– Да ведь всё это легко проверяется, – сообщил оперативник.
– Ну, так проверяйте!
– Да это лишняя работа! Вот вы подумайте сами, выгодно вам лишние задачи нам задавать или выгодней содействовать.
– Да в чем содействовать-то?!
– Признались бы давно, и поехали в камеру.
– Я не хочу в камеру! – завопила Маня. – Я никого не убивала! Вдоль опушки кто-то шёл, я подумала – медведь! Максим посмотрел и пошёл туда, он ещё какое-то имя назвал! Спросил, это ты? Моя собака кого-то погнала, я побежала за собакой, а потом два раза хрустнуло. Или сначала хрустнуло, а потом собака бросилась в лес, я не помню точно! Я подошла, а он лежит ничком, и руки раскинуты!.. Я его позвала, но сразу поняла, что он мёртвый. И я позвонила вам! Вы приехали и накинулись на меня!
– Разве ж я накинулся, – добрым голосом сказал оперативник, – когда я накинусь, вам мало не покажется, дамочка!.. Пожалеете, что на свет родились. Мне ведь вас уговаривать некогда, мне раскрытие нужно, а тут и раскрывать нечего, всё ясно.
– Зачем мне его убивать?
– Да почём я знаю. Вот обыщут вас в отделении, может, найдут всяко, золотишко, камушки. Дом-то богатый! Мало ли чего вам захотелось, чего у вас нет, а тут есть. Прихватили хозяина убили, чтоб шум не поднял, но тут нервы сдали вы и позвонили в полицию! Между прочим, звонок вам зачтётся. И добровольное признание тоже, вы головой-то подумайте, что вам выгодней!..

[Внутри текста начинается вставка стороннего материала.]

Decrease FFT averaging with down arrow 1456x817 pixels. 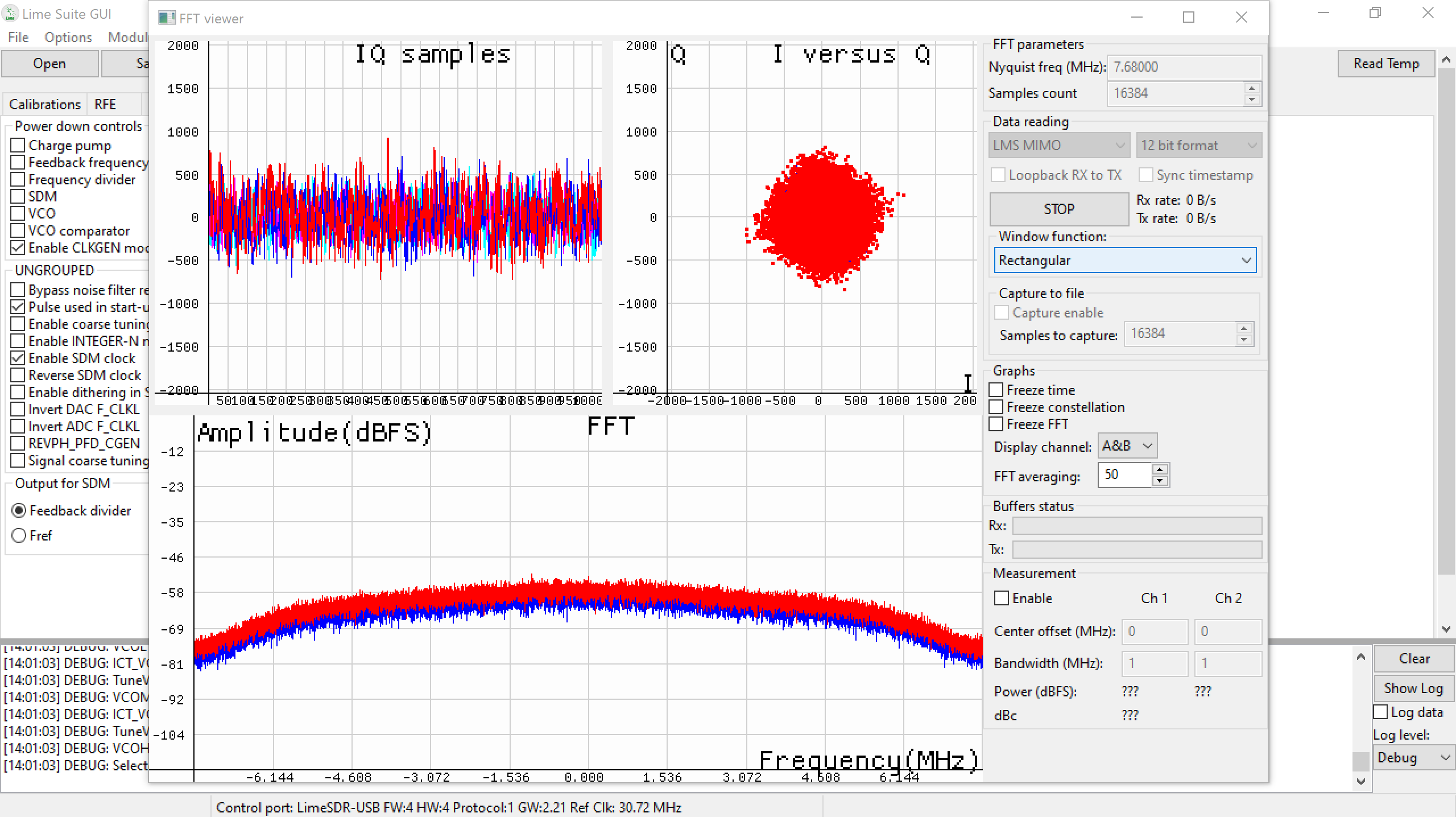[1160, 481]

«…То берёза, то рябина, куст ракиты над рекой…»
Бедный Максим!.. Должно быть, утром, собираясь на работу, он и подумать не мог, что к вечеру его не будет в живых. Всё останется – и дом, и сад, и река, – а его не будет…
– А жена? – вдруг спросила Маня своего врага-оперативника. – Вы ей позвонили? Максим сказал, что она ещё не вернулась, и сам чай готовил.
– Мы без вас разберёмся, кому звонить, кому не звонить, вы не указывайте.
– Я не указываю, – пробормотала Маня и вдруг заплакала: так стало жалко Максима и его жену, незнакомую ей.
…Всё кончилось, всё потеряло смысл. Липы, цветы, картины. С этого прекрасного, солнечного, тёплого вечера вся жизнь семьи, дома, ближних и дальних пойдёт по-другому.
– Что же делать, – постояла Маня, раскачиваясь из стороны в сторону, – что делать…
– Признаваться, – сухо посоветовал оперативник, косясь на неё брезгливо. – Сейчас следователь приедет, а у нас уж всё готово. Труп есть, убийца по ходу есть, как в аптеке.
– Я никого не убивала.
– Снова здорово, – удивился оперативник, – вы ж почти признались! – И передразнил: – Что делать, что делать!..
Дверь распахнулась, в комнату хлынул свет, Маня зажмурилась.
– Ну, чего тут у вас?
– Всё тип-топ, – бодро и с облегчением сказал оперативник, – здравия желаю, товарищ майор. Труп видели? Огнестрел! А дамочка упирается, говорит, не убивала, хотя по ходу она и убила.
Маня вытерла слезящиеся глаза и посмотрела. Напротив неё на стул основательно усаживался человек, совсем молодой и очень лохматый. Он был в джинсах, мятой футболке и никчёмушной куртёшке.
…Следователь? Товарищ майор?
– Раневский, – представился лохматый, – Дмитрий Львович. Следователь из следственного комитета. А вы?
– Там всё написано, – сунулся оперативник.
– Мария Поливанова, – выговорила Маня, – писательница из Москвы.
– Как – писательница? – удивился следователь.
– Да враньё сплошное, товарищ майор, – опять сунулся оперативник. – Хотя паспортные данные…
– Для себя пишете? – перебил Раневский. – В стол?
– Да не в стол, – Маня шумно выдохнула, – а в издательство! Ну вот же!..
В высоком и узком книжном шкафу плотно стояли книги – насколько Маня успела заметить, книги в этом доме были в каждой комнате, – и свои они отличала моментально, несмотря на плохое зрение.
Она поднялась, подошла к шкафу – оперативник и следователь наблюдали с интересом – и вытащила книгу.
– Вот! Я в прошлом году написала, – и сунула следователю.
Тот недоверчиво взял и повертел в руках.
– Марина Покровская, – пробормотал он, – фамилия знаменитая, и фотография вроде ваша…
– Ну, не ваша же! Марина Покровская – псевдоним!
– Выходит дело, с потерпевшим вы давно знакомы, – торжествующе начал оперативник, – раз у него ваши книжки имеются!